The way to increase the frequency is: 1) faster transistor through process generations, and 2) less logic in each pipeline stage (evaluated by #FO4 delays).
This seminal paper assumes that the context is within a particular process generation, that is the FO4 delay stays the same.
The question they want to address is, how does the overall performance change with the number of pipeline stage?
Changing the number of pipeline stages will lead to high frequency (since less logic in each stage), but will also affect IPC. There is a tradeoff.
Theoretically, deeper pipelining always creases IPC, but can be compensated by the improved clock rate—if the pipeline has little stall. This paper makes a conclusion that the pipeline stall in deep pipelined processor is too much to be compensated by the improved by the clock rate.

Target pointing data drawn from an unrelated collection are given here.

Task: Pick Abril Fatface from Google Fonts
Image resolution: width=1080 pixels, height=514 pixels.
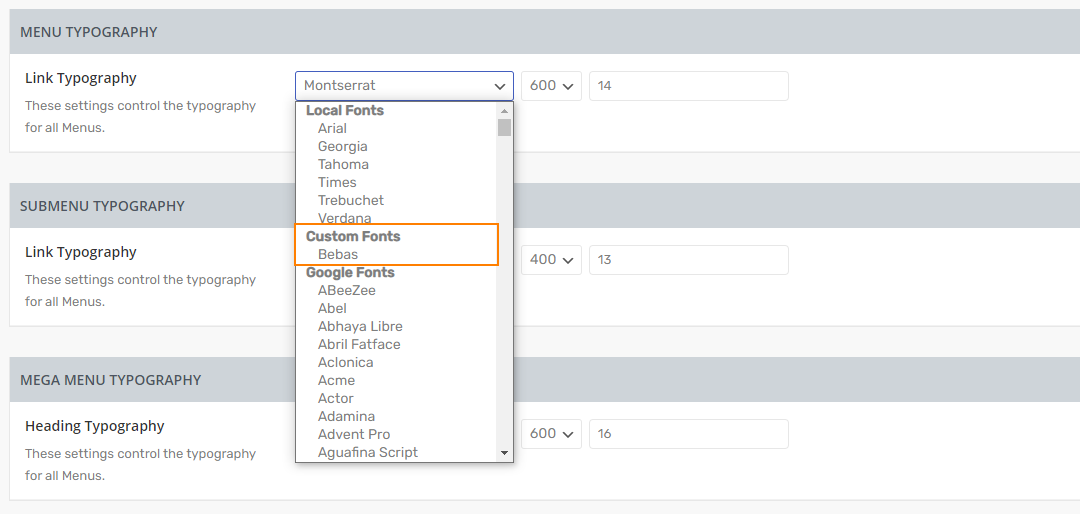Action: 359,344
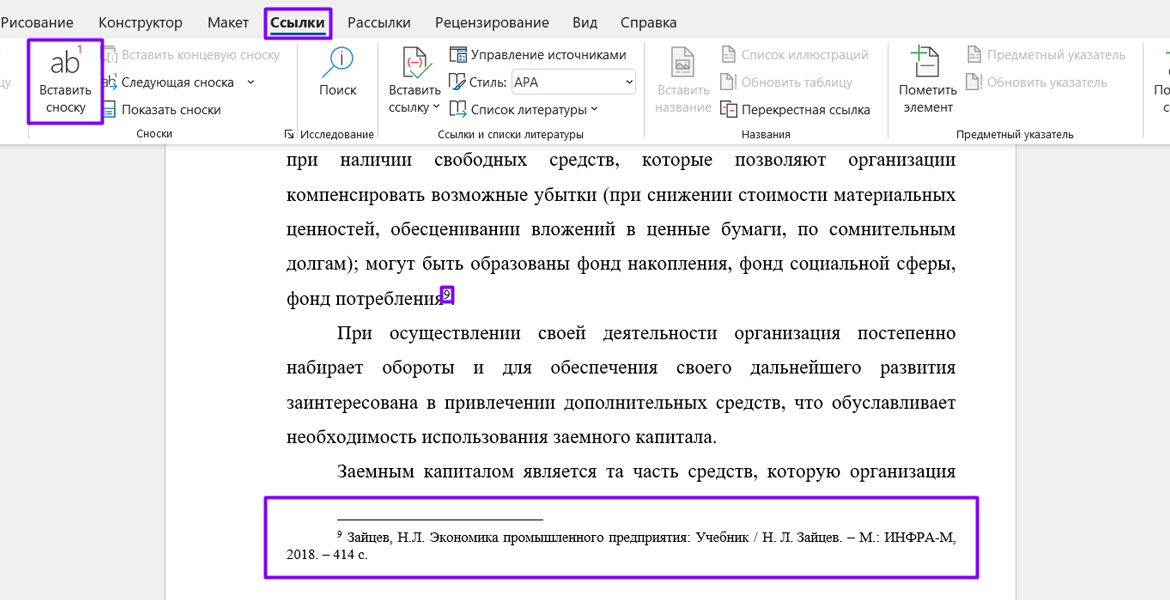Click the Зайцев footnote text at page bottom
The image size is (1170, 600).
click(x=620, y=545)
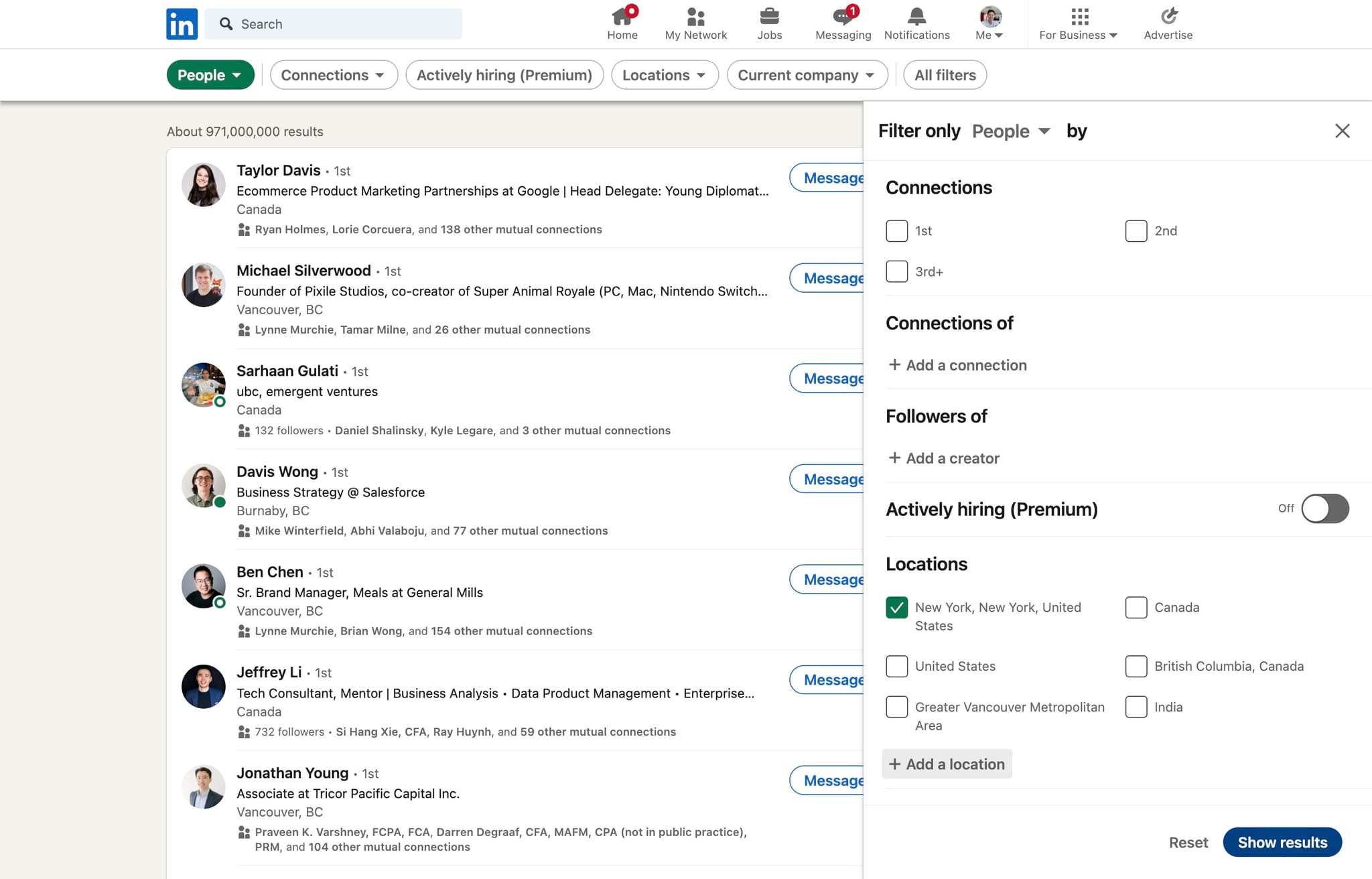Enable the 1st connections checkbox
This screenshot has height=879, width=1372.
896,230
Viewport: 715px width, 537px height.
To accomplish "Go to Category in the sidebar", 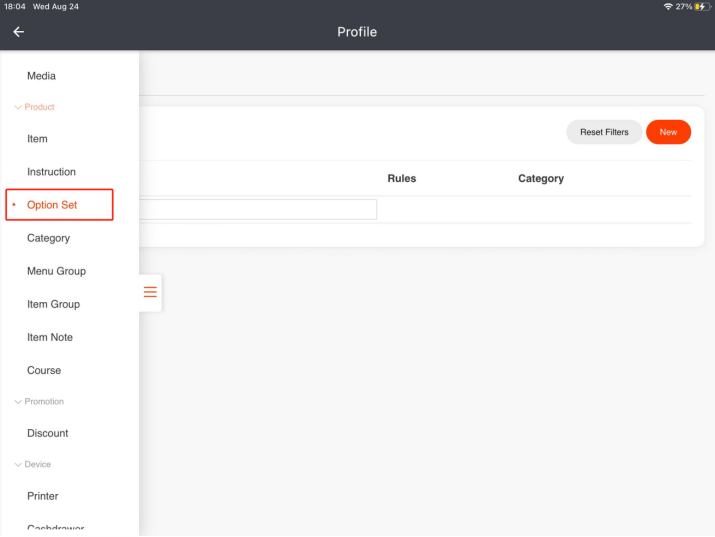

The reasons is because deeper pipeline leads to longer critical path between two consecutive, and dependent instructions, assuming the structures that get pipelined is an atomic unit.
- For example, the instruction selection logic is an atomic unit. If it’s pipelined, then we are not able to execute dependent instructions back to back.
- Also the branch predictor, we can’t fetch the next one before the current one is resolved.
Because IPC decreases with deeper pipeline, and frequency increases with deeper pipeline, it is not immediately clear how pipeline stages affects the performance.
This paper experimentally determines the optimal pipeline stages (or effectively the #FO4 delays in each stage).
It also discusses taking and not taking into account the overhead in each pipeline stage, including latch, clock skew, and jitter.
Note that this paper is talking about the pipeline depth purely from a performance perspective. There is no power discussion. This paper was published at 2002, before Intel’s first multicore.